Boşluk Deposunda depolanan ejderha dişleri, pulları ve derilerini kullanarak vücutlarını çoktan geliştirmişlerdi.
Böylece herkes HPA bayrağı altında birleşti,
Kueng...
[Cuengi bir melez değil ama...]
Bir safkan olan Cuengi tek başına üzgün hissediyordu.
[Talihsizlik Tanrısı Misfortune, Kara Kule'de kendilerine ait başka bir ilahi emanet sezdiklerini söylüyor ve onu bulmanızı istiyor].
Kendileri de Cuengi gibi safkan olan Uren ve Piyot, kahvaltıdan hemen sonra Talihsizlik'in diğer kutsal emanetini aramak üzere yola koyulmuşlardı.
"Cuengi, sorun değil.

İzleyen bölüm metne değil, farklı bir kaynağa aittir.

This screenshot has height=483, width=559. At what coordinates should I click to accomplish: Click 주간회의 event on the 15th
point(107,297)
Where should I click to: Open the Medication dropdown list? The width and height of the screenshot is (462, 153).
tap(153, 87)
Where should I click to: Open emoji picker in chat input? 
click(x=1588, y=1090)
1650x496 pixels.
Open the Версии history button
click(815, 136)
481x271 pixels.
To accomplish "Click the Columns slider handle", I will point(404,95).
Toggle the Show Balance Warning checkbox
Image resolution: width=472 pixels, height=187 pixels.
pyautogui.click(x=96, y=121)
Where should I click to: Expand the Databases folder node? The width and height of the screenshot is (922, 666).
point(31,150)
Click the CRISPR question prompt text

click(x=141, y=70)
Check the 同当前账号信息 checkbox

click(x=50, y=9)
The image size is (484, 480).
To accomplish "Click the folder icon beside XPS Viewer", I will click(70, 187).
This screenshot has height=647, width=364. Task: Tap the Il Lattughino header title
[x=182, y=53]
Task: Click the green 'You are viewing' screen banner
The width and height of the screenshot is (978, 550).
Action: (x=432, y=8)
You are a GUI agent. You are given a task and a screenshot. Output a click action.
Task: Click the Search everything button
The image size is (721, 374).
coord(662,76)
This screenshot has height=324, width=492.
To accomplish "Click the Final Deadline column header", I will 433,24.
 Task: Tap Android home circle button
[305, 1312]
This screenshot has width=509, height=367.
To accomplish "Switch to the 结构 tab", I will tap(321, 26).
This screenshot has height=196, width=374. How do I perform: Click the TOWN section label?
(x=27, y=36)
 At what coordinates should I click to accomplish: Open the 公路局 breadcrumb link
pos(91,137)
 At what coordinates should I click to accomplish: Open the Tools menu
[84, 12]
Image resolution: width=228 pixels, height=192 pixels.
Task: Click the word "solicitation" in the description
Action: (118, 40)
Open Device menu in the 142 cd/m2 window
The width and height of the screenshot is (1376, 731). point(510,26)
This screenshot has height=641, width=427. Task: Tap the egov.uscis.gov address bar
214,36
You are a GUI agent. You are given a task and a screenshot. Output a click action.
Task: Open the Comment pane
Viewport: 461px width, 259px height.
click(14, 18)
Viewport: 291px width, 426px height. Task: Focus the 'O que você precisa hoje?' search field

Sen HPA'mızın onursal bir üyesisin."
Sejun, Cuengi'yi rahatlatmak için hemen bir onursal üye sistemi kurdu. Her şey Başkan'ın takdirine bağlıydı.
Kueng!?
[Yani Cuengi artık babamla aynı Hibrit Koruma Derneği'nin bir parçası mı?!]
"Bu doğru."
Kuehehe. Kueng!
[Hehehe. Cuengi çok mutlu!]
Sejun'un sözleri üzerine Cuengi'nin ifadesi hemen aydınlandı.
"Pekâlâ o zaman, biraz ara verelim!"
Sejun arkadaşlarına seslendikten sonra bir yudum aldı.
Höpürdeterek.
Cuengi'nin kendisi için hazırladığı kahveyi içti. Sabah kahvesi vazgeçilmezdi.
"Puhuhut."
Kuehehe.
Kihihit.
Sejun'un arkadaşları etrafına yerleşti ve birlikte dinlenmeye başladılar.
HPA'yı kurmuş olsalar da aslında hiçbir şey değişmemişti. Ve olması gereken de buydu.
Slurp.
Her neyse, sonunda istatistiklerini tekrar yükseltebilecek miydi?
Sejun kahvesini yudumlarken istatistiklerini kontrol etti.
|Güç: Güneş Balığı Çekirdeği| sayesinde, tüm istatistik potansiyelleri 3000 artmıştı, bu yüzden artık potansiyellerinde biraz boşluk olması gerekiyordu.
Ve.,
İstatistikler: Güç (8498/10,113) Dayanıklılık (9372/9982) Çeviklik (7697/8633) Büyü Gücü (10,177/10,177) Zihinsel Güç (1934/3000) İlahiyat (35.7124/100)
Sejun'un tahmin ettiği gibi, artan potansiyeli sayesinde Büyü Gücü hariç tüm özelliklerini yükseltebildi.
"Vay canına. İstatistiklerim artık inanılmaz derecede yüksek."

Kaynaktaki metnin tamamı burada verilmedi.